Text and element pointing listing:
-- START --

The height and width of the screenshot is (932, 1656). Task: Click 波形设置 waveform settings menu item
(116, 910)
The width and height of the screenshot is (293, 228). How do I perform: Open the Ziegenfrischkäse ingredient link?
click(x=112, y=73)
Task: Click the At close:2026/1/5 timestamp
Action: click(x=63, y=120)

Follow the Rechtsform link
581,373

-- END --
-- START --

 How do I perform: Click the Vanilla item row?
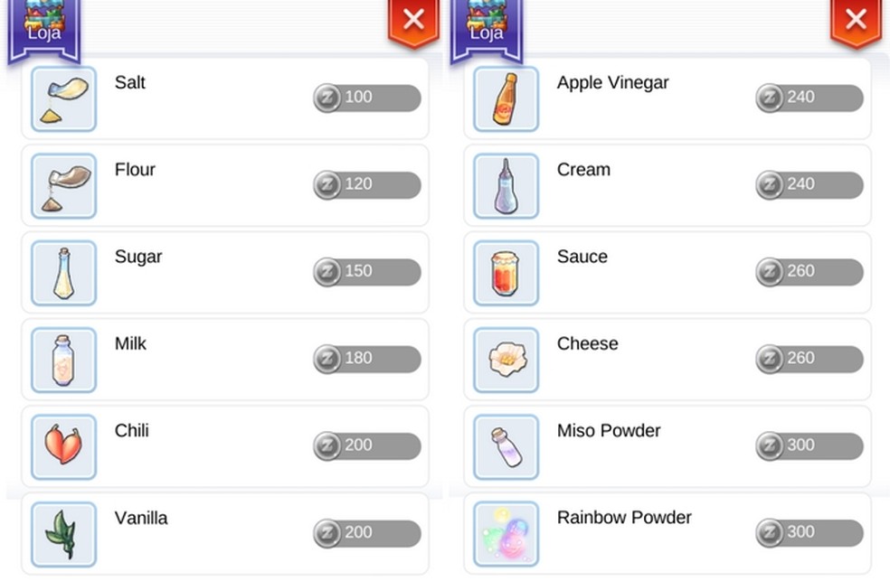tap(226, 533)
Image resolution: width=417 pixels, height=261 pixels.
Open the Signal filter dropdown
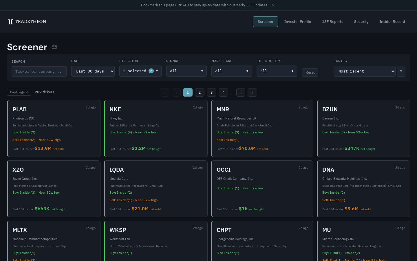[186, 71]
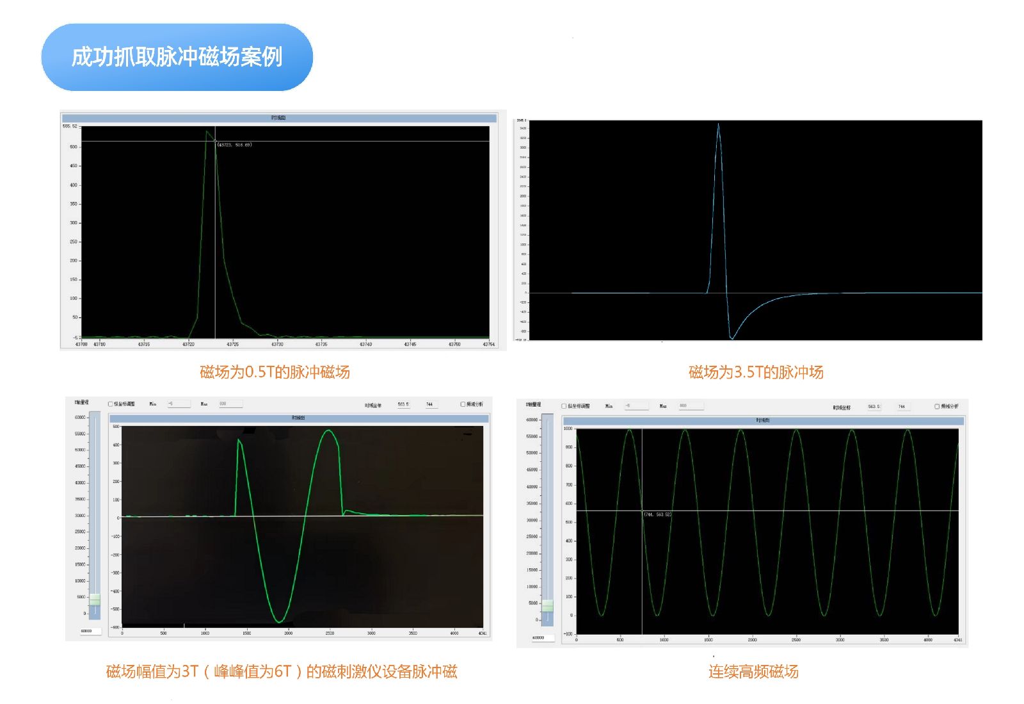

-- END --
-- START --

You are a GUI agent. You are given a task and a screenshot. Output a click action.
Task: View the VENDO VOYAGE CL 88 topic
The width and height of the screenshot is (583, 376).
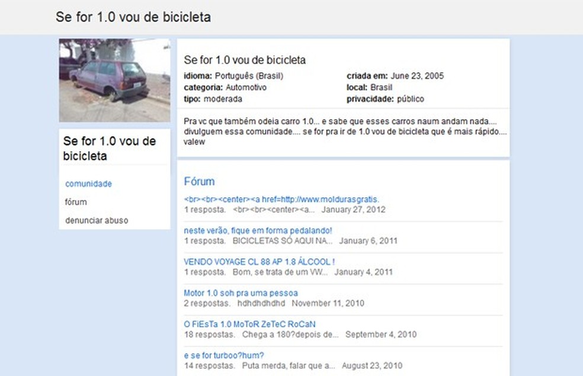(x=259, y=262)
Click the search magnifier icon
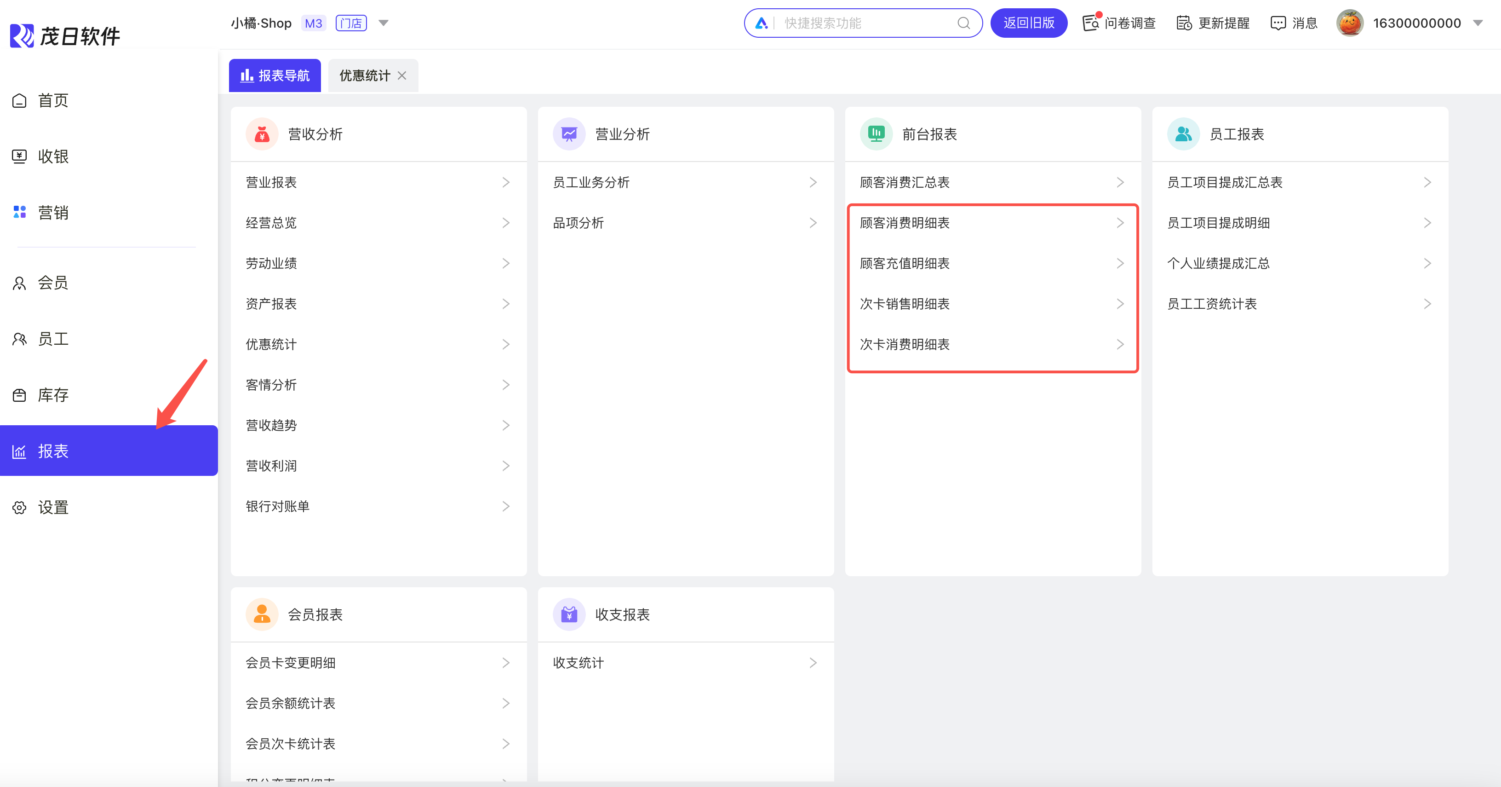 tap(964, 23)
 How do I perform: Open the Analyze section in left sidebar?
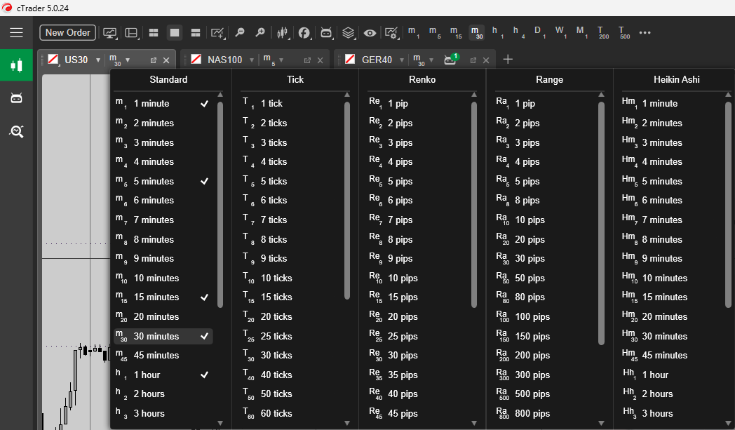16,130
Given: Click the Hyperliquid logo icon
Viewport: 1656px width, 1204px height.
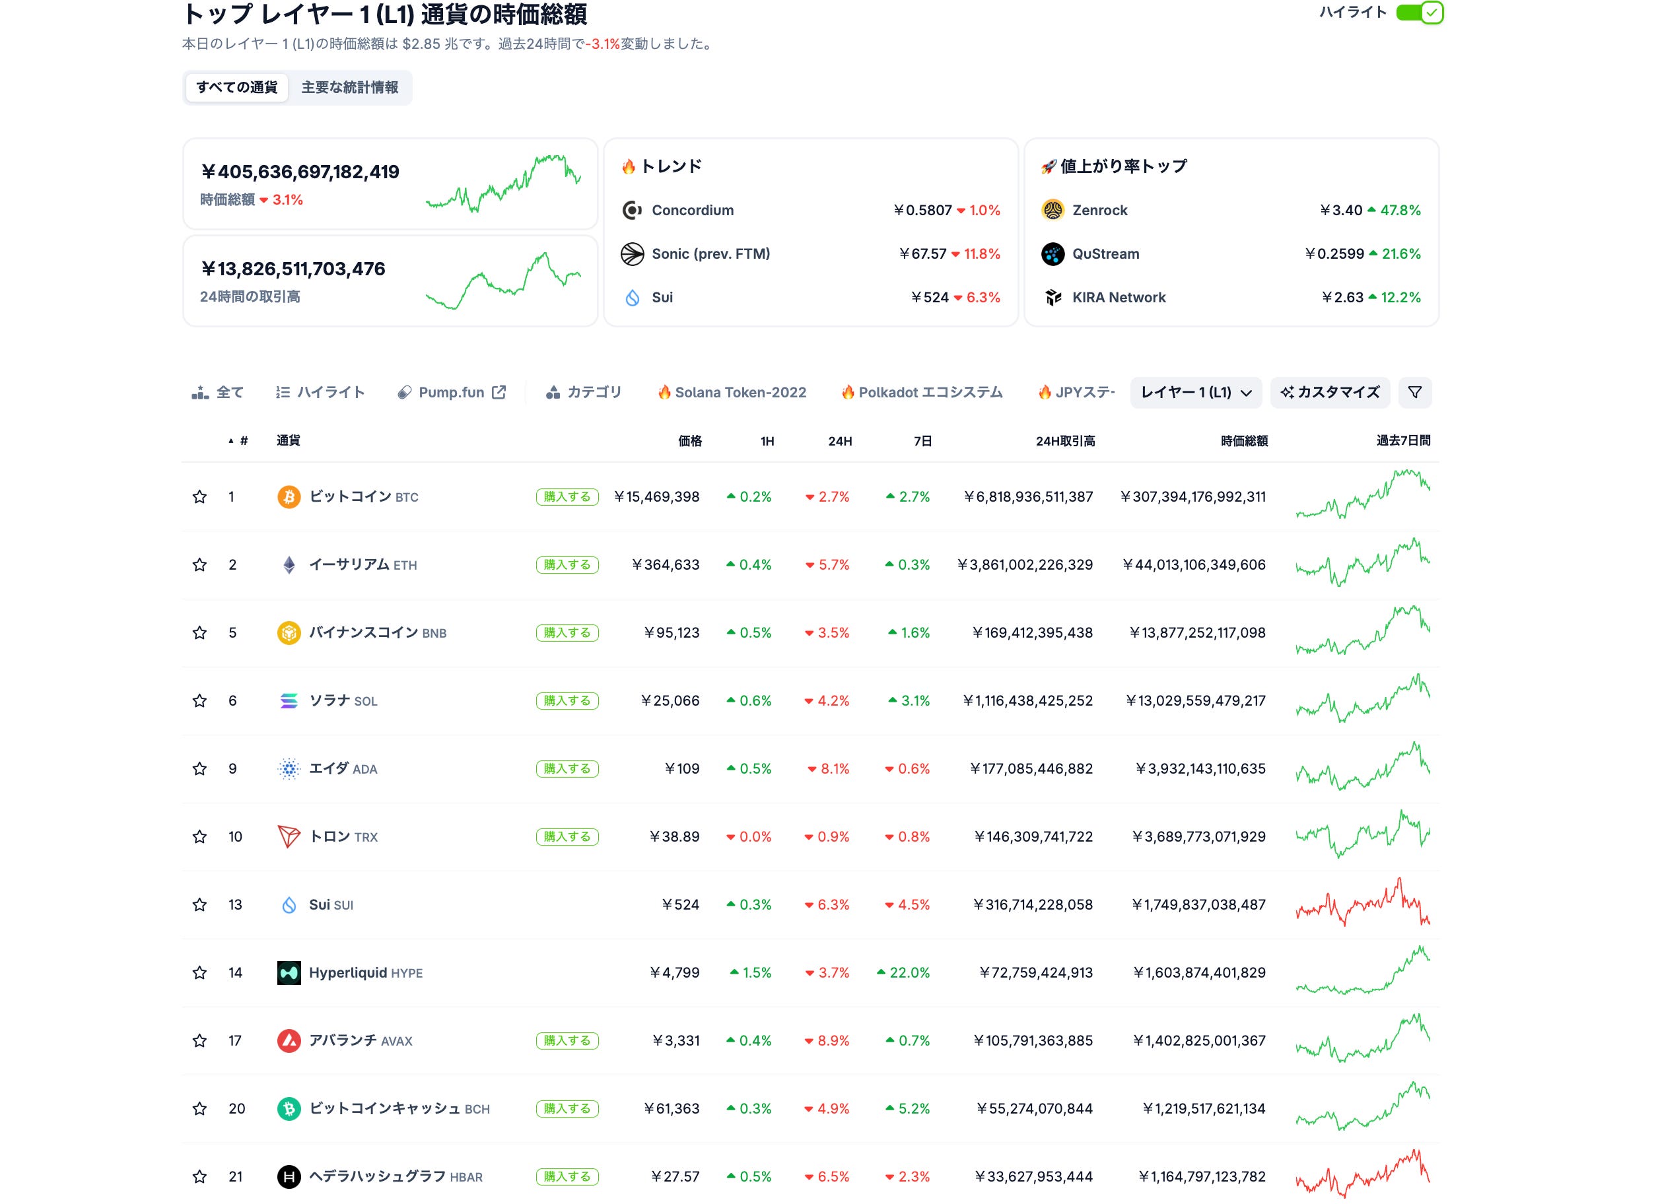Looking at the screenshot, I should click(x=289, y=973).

-- END --

• _Job_: Can you copy down, word for word, the lines of the listing above, starting with the line that contains "Given: Click the Hyperliquid logo icon" and going on through the line that contains "Looking at the"? Leave the pictures out of your answer.

• _Expected answer_:
Given: Click the Hyperliquid logo icon
Viewport: 1656px width, 1204px height.
Looking at the screenshot, I should click(x=289, y=973).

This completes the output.